Every winter, the sandhill cranes arrive at Hiwassee Wildlife Refuge -- tens of thousands of them, chuckling, dancing and wearing red caps. Their migration is considered one of nature's most awesome displays. And throughout the season, bird-lovers have ample opportunities to witness their local stopover.
But how do sandhills spend their summer months?
"Wings Over Water," now playing at the Tennessee Aquarium IMAX 3D Theater through February, tells the life history not only of sandhills but also of mallard ducks and yellow warblers -- three species that spend part of the year in Tennessee and the other part feeding, mating and raising young in wetlands across North America.
Narrated by Oscar-nominated Michael Keaton, the film documents these birds in the wild, performing elaborate mating dances and rituals that strengthen the bonds between mated pairs, and includes slow-motion drone footage that follows the birds in flight.
But beyond the majesty of these species, the film brings into focus the threats facing their habitat.
Wetlands are critical to birds, but also people: They are home to more than half of all North American duck species; they ensure safe drinking water for 50 million people; their prairie grasses store vast amounts of carbon deep in their roots.
According to the Environmental Protection Agency, 22 states have now lost at least 50% of their original wetlands -- largely the result of human activity, such as development and agriculture.
"Wing Over Water" introduces viewers to the people working to protect these vital places, like National Audubon Society Chief Conservation Officer Marshall Johnson, for example, who will visit the aquarium the evening of Nov. 8 to discuss ongoing conservation efforts and lead a public screening of the film.
"It's really a spectacular film and has some rich educational resources," says Thom Benson, Tennessee Aquarium communications manager. "We're hoping teachers might consider adding this film to a field trip experience at the aquarium this fall."

_STATED GOAL 1_
Write down the passage from the article about the "Wings Over Water" film word for word, beginning at the words "But how do sandhills" and stopping after "facing their habitat.".

_EXTRACTED DATA_
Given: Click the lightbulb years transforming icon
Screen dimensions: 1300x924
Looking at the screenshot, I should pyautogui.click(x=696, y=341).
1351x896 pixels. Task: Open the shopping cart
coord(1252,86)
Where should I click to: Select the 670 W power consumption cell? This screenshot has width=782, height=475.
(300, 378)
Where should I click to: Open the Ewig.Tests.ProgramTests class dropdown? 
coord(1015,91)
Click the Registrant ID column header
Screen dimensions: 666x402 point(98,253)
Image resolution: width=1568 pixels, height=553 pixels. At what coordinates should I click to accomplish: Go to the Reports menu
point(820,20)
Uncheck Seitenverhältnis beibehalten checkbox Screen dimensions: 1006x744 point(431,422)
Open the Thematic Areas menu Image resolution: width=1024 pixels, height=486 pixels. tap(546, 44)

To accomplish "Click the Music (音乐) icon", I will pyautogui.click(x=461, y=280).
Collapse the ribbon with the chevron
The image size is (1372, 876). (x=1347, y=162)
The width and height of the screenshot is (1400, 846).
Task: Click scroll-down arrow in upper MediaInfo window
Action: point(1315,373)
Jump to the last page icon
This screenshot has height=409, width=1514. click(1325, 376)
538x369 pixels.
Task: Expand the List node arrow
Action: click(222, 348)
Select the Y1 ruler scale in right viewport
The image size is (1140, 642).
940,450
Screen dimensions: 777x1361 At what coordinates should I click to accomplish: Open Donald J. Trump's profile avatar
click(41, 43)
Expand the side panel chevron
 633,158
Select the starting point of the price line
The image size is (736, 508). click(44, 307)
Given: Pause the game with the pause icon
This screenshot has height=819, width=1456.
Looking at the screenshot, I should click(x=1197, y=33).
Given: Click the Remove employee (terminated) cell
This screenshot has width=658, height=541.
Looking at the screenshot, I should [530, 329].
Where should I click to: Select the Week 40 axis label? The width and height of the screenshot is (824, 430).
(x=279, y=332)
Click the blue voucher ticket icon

_STATED GOAL 2_
Output the lines of the listing as a numbered list, beginning at the line that contains "Uncheck Seitenverhältnis beibehalten" and stopping after the line that contains "Action: click(222, 348)", with blank lines left out.

_TASK RESULT 1_
But how do sandhills spend their summer months?
"Wings Over Water," now playing at the Tennessee Aquarium IMAX 3D Theater through February, tells the life history not only of sandhills but also of mallard ducks and yellow warblers -- three species that spend part of the year in Tennessee and the other part feeding, mating and raising young in wetlands across North America.
Narrated by Oscar-nominated Michael Keaton, the film documents these birds in the wild, performing elaborate mating dances and rituals that strengthen the bonds between mated pairs, and includes slow-motion drone footage that follows the birds in flight.
But beyond the majesty of these species, the film brings into focus the threats facing their habitat.

_TASK RESULT 2_
1. Uncheck Seitenverhältnis beibehalten checkbox Screen dimensions: 1006x744 point(431,422)
2. Open the Thematic Areas menu Image resolution: width=1024 pixels, height=486 pixels. tap(546, 44)
3. To accomplish "Click the Music (音乐) icon", I will pyautogui.click(x=461, y=280).
4. Collapse the ribbon with the chevron
5. The image size is (1372, 876). (x=1347, y=162)
6. The width and height of the screenshot is (1400, 846).
7. Task: Click scroll-down arrow in upper MediaInfo window
8. Action: point(1315,373)
9. Jump to the last page icon
10. This screenshot has height=409, width=1514. click(1325, 376)
11. 538x369 pixels.
12. Task: Expand the List node arrow
13. Action: click(222, 348)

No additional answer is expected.